What you need to do - Print the part of the MapReduce post starting with "within a paradigm" and going on through "and extend it.", word for word.

Selection -
— Start —
Greenplum and Aster Data both recently announced MapReduce within SQL
for software-only distributed data warehouses on commodity hardware --
highly parallel, fault tolerate -- great arguments. I've talked with
both vendors. These directions are great to see for several reasons,
and I'll likely become a paying customer. There are cautions as well
for other reasons.

Going beyond the "It's hard to think in MapReduce" point which
GridGurus made ... As an engineering manager at a firm invested in
using lots of SQL, lots of Hadoop, lots of other code written in
neither of the above, and many terabytes of data added each week -- my
primary concern is more about how well a *team* of people can "think"
within a paradigm over a *long* period of time.

Much of what I've seen discussed about Hadoop seems based around an
individual programmer's initial experiences. That's great to see.
However, what really sells a paradigm is when you can evaluate from a
different perspective, namely hindsight.

Consider this as an exercise: imagine that a programmer wrote 1000
lines of code for a project at work based on MapReduce, the company
has run that code in some critical use case for 2-3 years, the
original author moved to another company (or the company was
acquired), and now a team of relatively new eyeballs must reverse
engineer the existing MapReduce code and extend it.

A software lifecycle argument is not heard so much in discussions
about MapReduce, but IMHO it will become more crucial for decision
makers as vendors move to providing SQL, etc.

As a different example, I don't need to argue with exec mgmt or board
members that reworking 10000 lines of PHP with SQL embedded is going
to cost more than reworking the same app if it'd been written in Java
and Hibernate. Or having it written in Python, or whatever other
more-structured language makes sense for the app. The business
decision makers already understand those costs, all too well.

Keep in mind that a previous generation of data warehousing (e.g.,
Netezza) promised parallel processing based on SQL-plus-extensions
atop custom hardware -- highly-parallel, somewhat less fault-tolerant,
but still an advancement. IMHO, what we see now from Greenplum, Aster
Data, Hive, etc., represents a huge leap beyond that previous
generation. Particularly for TCO.
— End —
Source excerpt -
— Start —
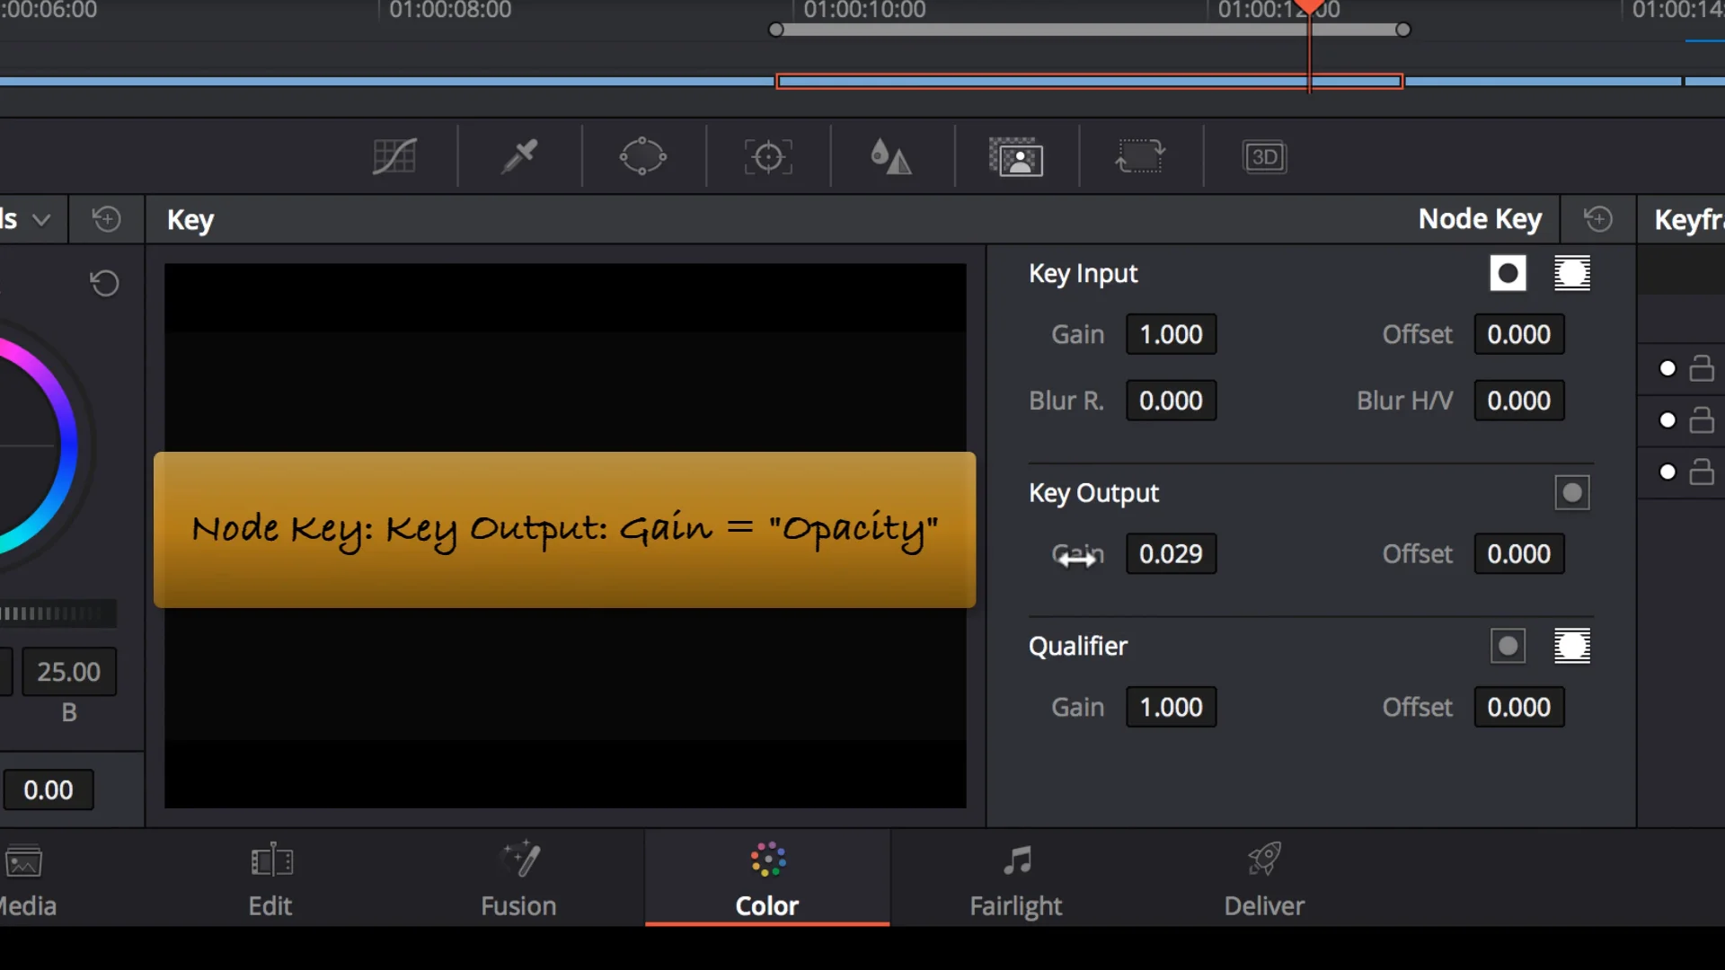Open the 3D stereoscopic palette

[x=1264, y=157]
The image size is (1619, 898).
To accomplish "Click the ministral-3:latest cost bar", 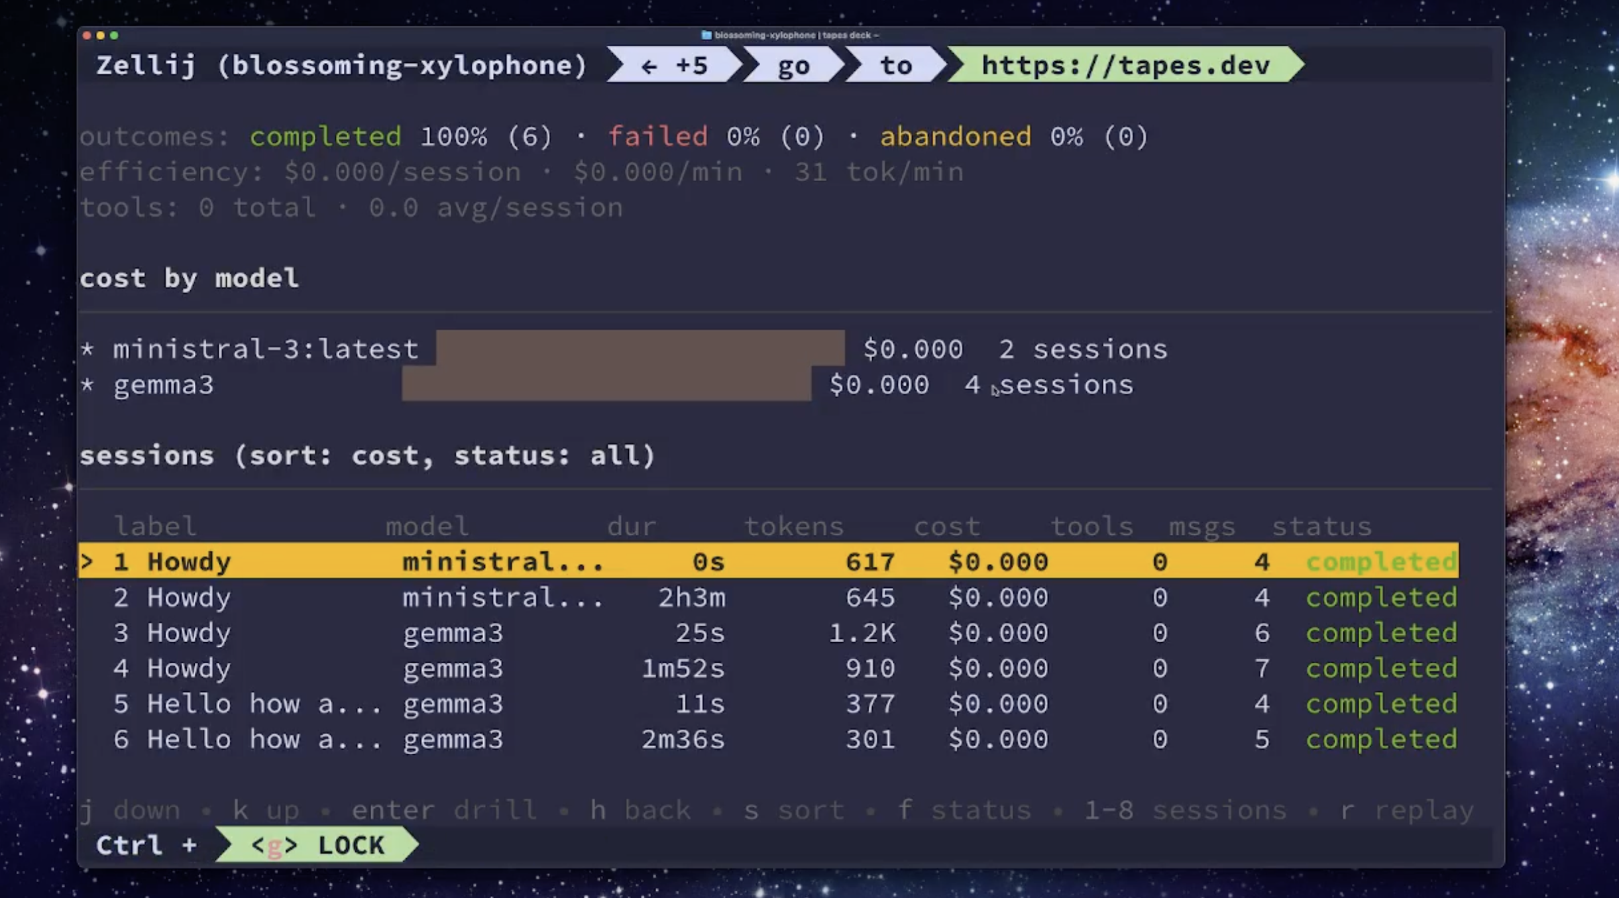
— End —
Complete output -
within a paradigm over a *long* period of time.

Much of what I've seen discussed about Hadoop seems based around an
individual programmer's initial experiences. That's great to see.
However, what really sells a paradigm is when you can evaluate from a
different perspective, namely hindsight.

Consider this as an exercise: imagine that a programmer wrote 1000
lines of code for a project at work based on MapReduce, the company
has run that code in some critical use case for 2-3 years, the
original author moved to another company (or the company was
acquired), and now a team of relatively new eyeballs must reverse
engineer the existing MapReduce code and extend it.